Now as alien and as isolated from "the real world" as the "ivory towers" of university life supposedly are, my situation seems a whole heck of a lot more familiar and relatable to "Main Street" than Wall Street's. When the organization that employs you get thwacked, everybody takes part of the hit. There are layoffs, pay freezes, fewer trash pickups in the offices (seriously: they're trying that here). The New Austerity is pervasive, and everyone feels it. This isn't the case in the financial industry, apparently -- and that's what we struggle with.
I've heard that bonuses in the banking business mean something different from bonuses everywhere else. It's a guaranteed and important component of compensation -- not a "hey, we/you did good this year -- go buy yourself something nice" kind of thing, like it is elsewhere. And there's talk here about how these bonuses were contractually guaranteed.

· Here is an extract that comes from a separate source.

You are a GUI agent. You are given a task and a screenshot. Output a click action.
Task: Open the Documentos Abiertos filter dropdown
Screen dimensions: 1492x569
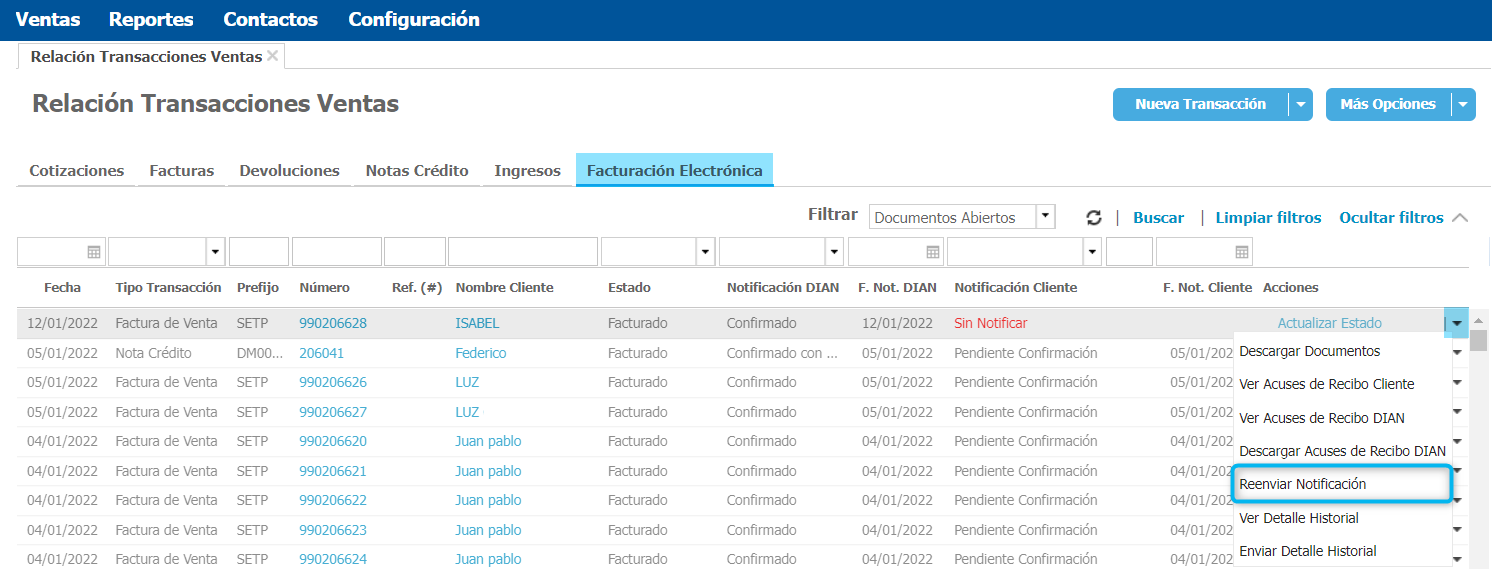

Well, again -- shit happens. When it happens to other institutions, people earn less money, whether it's delivered in salary or in bonuses. And contracts get renegotiated: anything to stay afloat, right? If contract renegotiation is good enough for the auto workers, it ought to be good enough for high-level banking executives who (I expect) are in a position to feed their families even without this year's bonus.
I think there really is a great yawning gulf in understanding between Wall Street and Main Street -- on both sides. And I think it goes to the broader culture: how we live, what our expectations are. I can't speak for all the folks out there with torches and pitchforks, but I'm trying to be as understanding as I can be. At a certain point, though, I just hit a wall and I need some help.
I saw Edward Liddy on TV yesterday while doing a much needed laundry (7 double-loaders and a triple-loader, is that a record?). He seemed like a decent and thoughtful guy. More comforting to me than most of the other wall street CEOs, cabinet members, and Congressional dipshits who have been parading on TV recently. So yeah, I say let the guy do his job. It wasn't his policy and he's trying to clean up a big mess.
That said, I think the level of outrage may finally be sinking in with some of these guys, so at least there's something good to come out of all the bashing.
Of course, the really dangerous and counter-productive stuff needs to stop. Namely, Senator Grassley's rhetorical statement that AIG executives should commit suicide and Connie Mack calling for Geithner to resign over the AIG bonuses.
But sure, the buck stops with the President and if these guys are getting death threats, well let's step back from the ledge shall we?